This script may take several hours to complete.
5.6) Find and run the best parameters set of each scenario
The next script finds the best parameters set of each model by comparing the average log-likelihoods and selecting the lowest one (see main manuscript). The script then launches a simulation with N=1,000 repetitions. Run the following command line in a terminal:
sh B_run_best_models.sh
Resulting files will be saved in the folder 3_best_models
.
5.7) Compute performance metrics distributions
To compute the various performance metrics associated to each calibrated model (see main manuscript), run the following scripts:
sh C_compute_evaluation_distributions.sh
And:
sh D_compute_complete_evaluation_distributions.sh
This operation could also take some time.
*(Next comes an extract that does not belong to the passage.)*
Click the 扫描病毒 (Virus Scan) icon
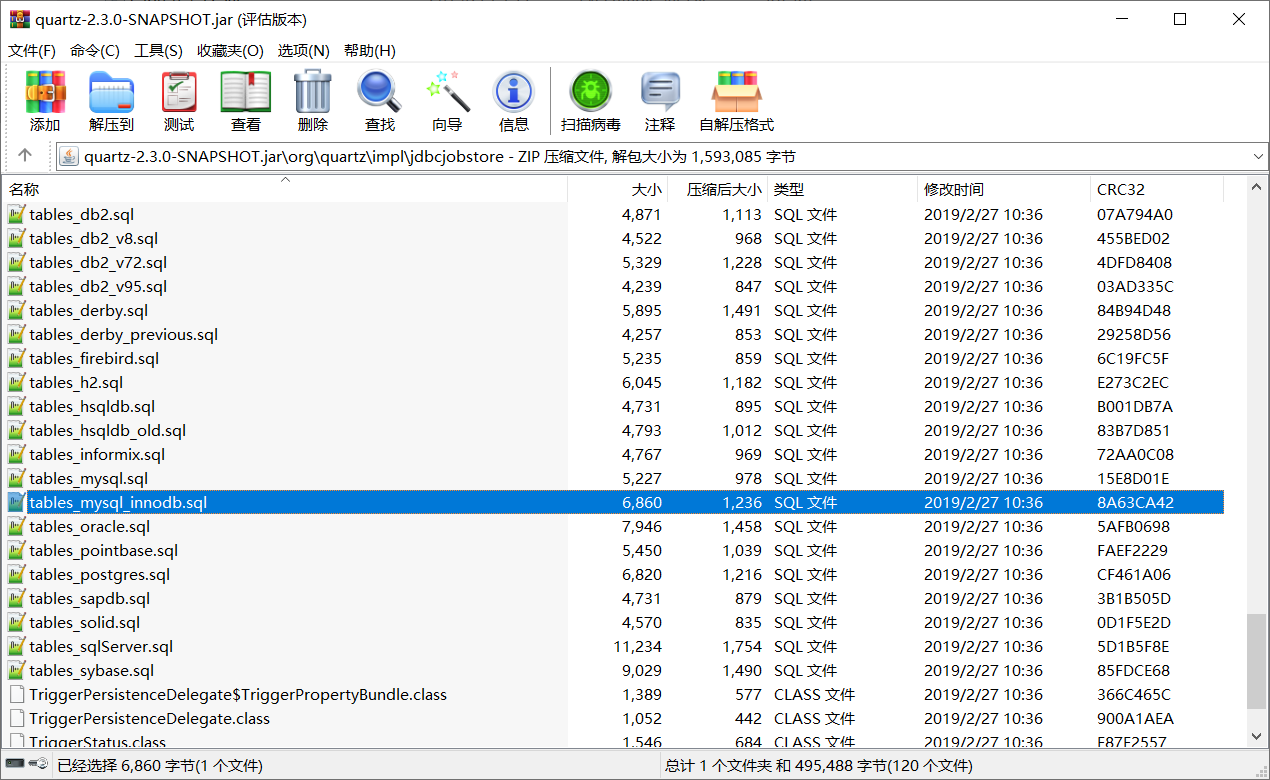Image resolution: width=1270 pixels, height=780 pixels. pos(590,100)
Resulting files will be saved in the folders 4_models_evaluation
and 5_models_complete_evaluation
.
5.8) Generate the figures of the manuscript
To generate the figures of this manuscript, simply execute the following script (the Unix libraries poppler, pdf2svg and ImageMagick are needed, as well as the R-packages ggplot2, cowplot, sf, ggpubr, viridis and scales):
sh E_generate_figures.sh
All the figures are saved in the folder figures
. The AnimationS1 gif is saved in the folder gif
.
5.9) Convert figures
To convert figures in png and svg format, run:
sh F_convert_figures.sh
Converted figures are saved in the folder figures.